Newcastle thought they were safe after their first win in 11 games. Arrogance, complacency or stupidity? A poisonous mixture of both.

Newcastle had failed to beat any team above them in the table since December, yet they dared to think Fulham would yield.

The dark, stormy clouds which circled over St James’s Park in the dying stages of Saturday’s defeat symbolised destruction, the rain that fell from them the tears of a support demoralised by what they had just seen.

The Middlesbrough win felt like the start of something special, it felt as though it could be the turning point and a launch pad towards safety. Fulham shattered that illusion like some many others have done before them.

Diomansy Kamara’s goal was a classic piece of counter-attacking football. Erik Nevland sprung the offside trap as Steven Taylor was caught fractionally behind the rest of the back four.

Exposed, Steve Harper could do nothing more than spread himself, but Nevland had support, rolling the ball across to Kamara hit home.

Before that, Obafemi Martins saw a shot clip the outside of the post as he ran on to Kevin Nolan’s through ball, but Newcastle were embarrassingly one-dimensional in much of their first-half action.

With Alan Shearer’s less than kind words ringing in their ears after the break, Newcastle rediscovered their urgency in the second-half but the result was arguably settled after just 49 minutes.

When Dickson Etuhu hooked the ball off the line after Mark Schwarzer had failed to deal with Danny Guthrie’s dipping free-kick into the area, Fulham had already enjoyed one escape. But from the resulting corner, Guthrie picked out Mark Viduka at the near post who planted a firm header into the back of the net. St James’s Park erupted and then subsided, crushed mentally and emotionally.

With Nolan standing close to Schwarzer, the Australian goalkeeper saw referee Howard Webb was watching, took a step into the United midfielder – who does not have to move out of the way – and appealed for the free-kick as Viduka celebrated. Webb fell for the ploy.

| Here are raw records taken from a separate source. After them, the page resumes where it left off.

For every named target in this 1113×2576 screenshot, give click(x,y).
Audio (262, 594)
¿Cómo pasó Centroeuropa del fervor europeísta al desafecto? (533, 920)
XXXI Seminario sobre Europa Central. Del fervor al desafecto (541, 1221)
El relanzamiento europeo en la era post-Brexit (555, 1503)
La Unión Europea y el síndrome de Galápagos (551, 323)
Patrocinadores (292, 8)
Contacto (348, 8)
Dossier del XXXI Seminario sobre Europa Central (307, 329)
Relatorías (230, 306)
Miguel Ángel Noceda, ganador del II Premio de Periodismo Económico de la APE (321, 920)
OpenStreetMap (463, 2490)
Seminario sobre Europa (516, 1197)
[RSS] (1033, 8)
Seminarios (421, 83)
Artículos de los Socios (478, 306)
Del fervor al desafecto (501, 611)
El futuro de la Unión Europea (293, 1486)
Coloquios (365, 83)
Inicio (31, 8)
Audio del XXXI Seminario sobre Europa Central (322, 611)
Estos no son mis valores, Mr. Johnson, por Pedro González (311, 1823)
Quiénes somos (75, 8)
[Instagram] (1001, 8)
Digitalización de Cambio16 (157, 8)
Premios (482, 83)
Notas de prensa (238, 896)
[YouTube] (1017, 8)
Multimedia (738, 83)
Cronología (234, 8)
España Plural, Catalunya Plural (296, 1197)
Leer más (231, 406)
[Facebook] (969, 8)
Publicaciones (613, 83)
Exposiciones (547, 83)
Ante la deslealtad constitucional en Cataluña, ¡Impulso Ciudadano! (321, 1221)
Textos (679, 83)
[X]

It is on moments such as these that destiny can rest.

Had United scored then, so quickly after the break, the momentum would have swung in their favour. Instead, they were asked to come again.

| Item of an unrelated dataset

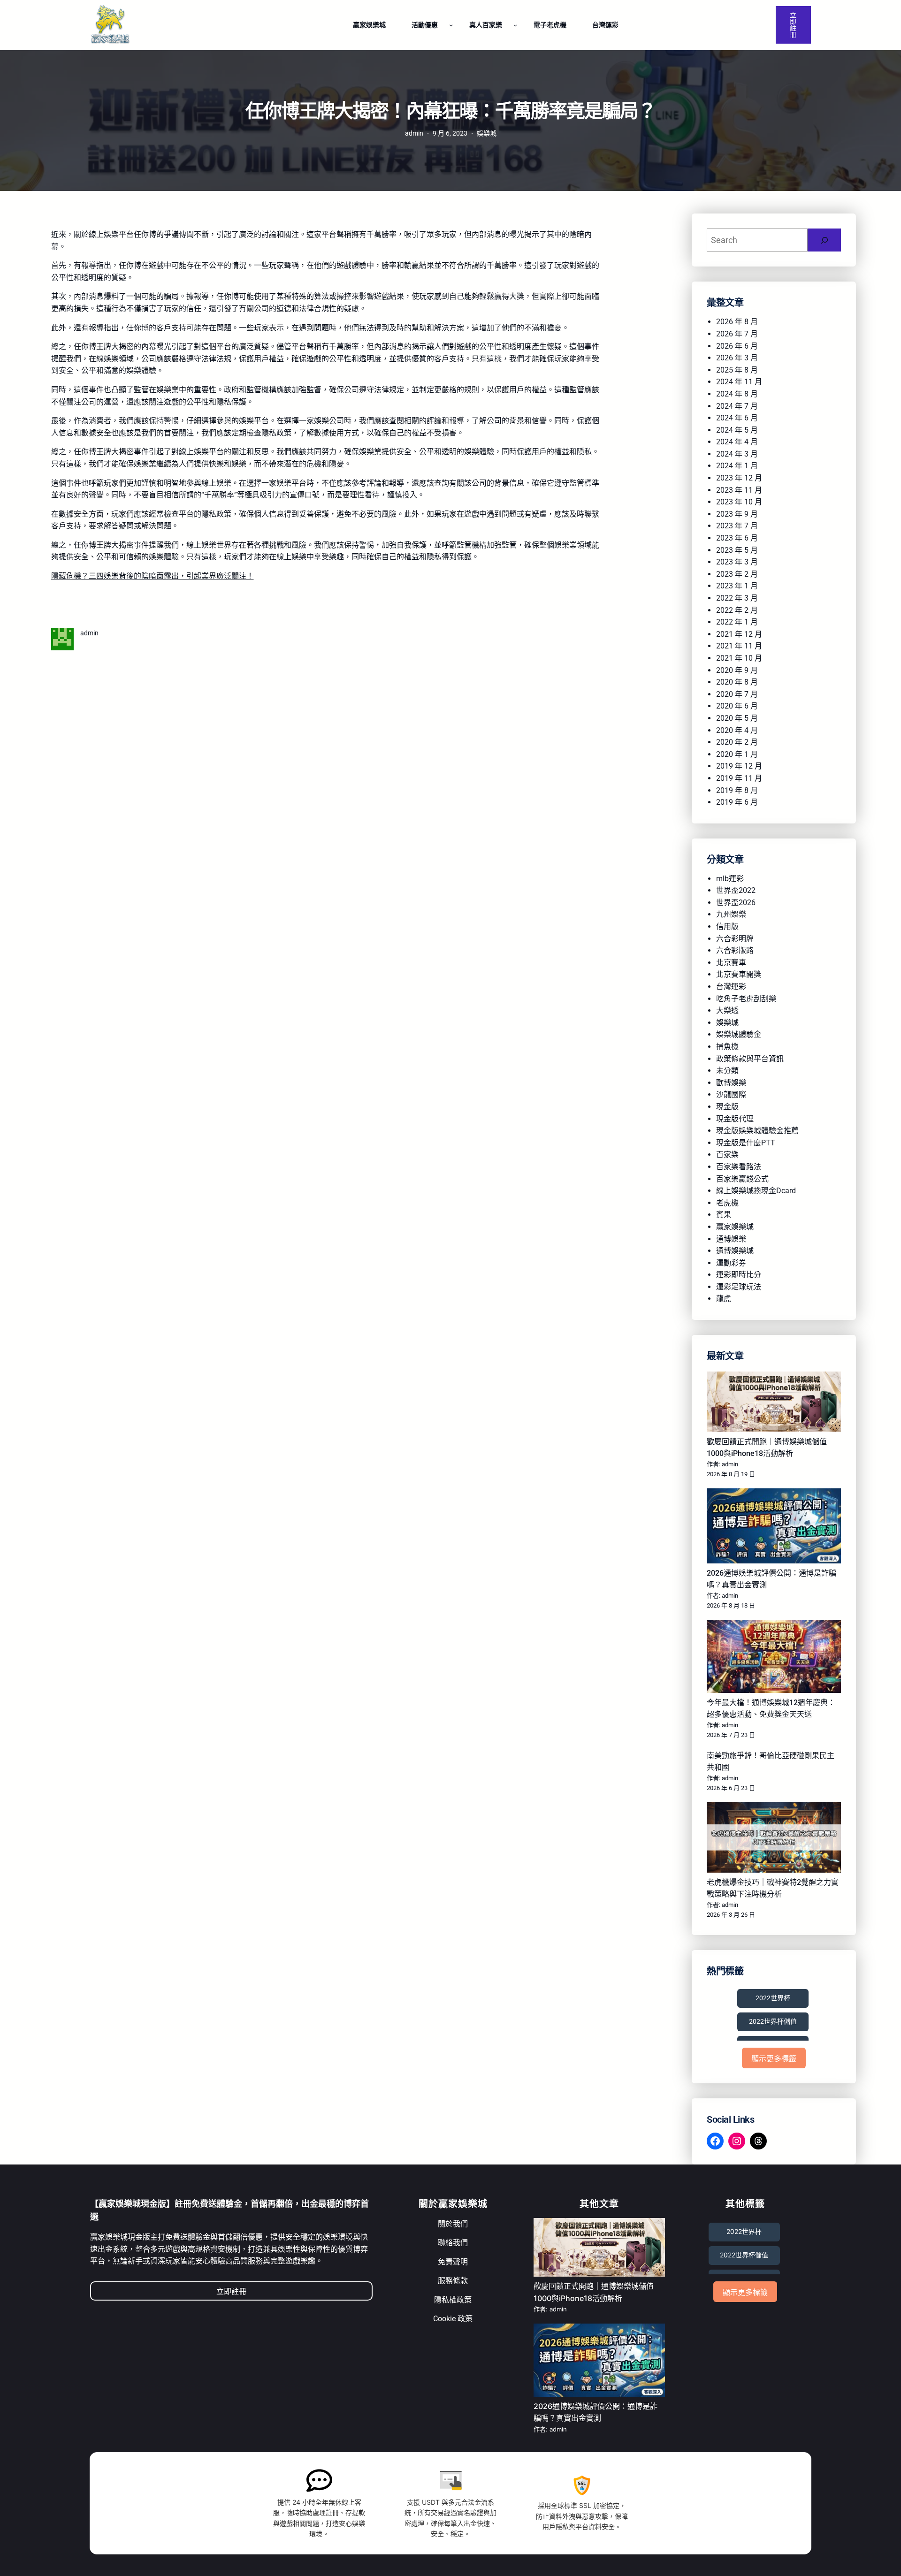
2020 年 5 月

Minutes later and they were trying to find an equaliser with 10 men, Sebastien Bassong’s habit of grabbing hold of players when caught out of position finally costing him when he pulled back Kamara and Webb showed red. Still Newcastle might have grabbed something from the game on willpower alone, Martins denied by a decent stop from Schwarzer after wriggling away from former Newcastle defender Aaron Hughes thanks to a brilliant long kick by Harper.

Fulham had chances to make it two, Clint Dempsey somehow lifting the ball over from six yards, but there was still time for one final cruel twist.

Deep into stoppage time, the ball was pumped once more into the area. Andy Carroll rose perfectly to meet it and Nicky Butt, on his old legs, found the energy to sprint into the area to meet the knockdown. He caught it well, only for Schwarzer to make an excellent one-handed save.

After Hull’s draw at Bolton, Newcastle will go to Aston Villa next weekend more in hope than expectation. They are still alive, but the pulse is faint and the end is near. Shearer has one more chance to perform life-saving surgery.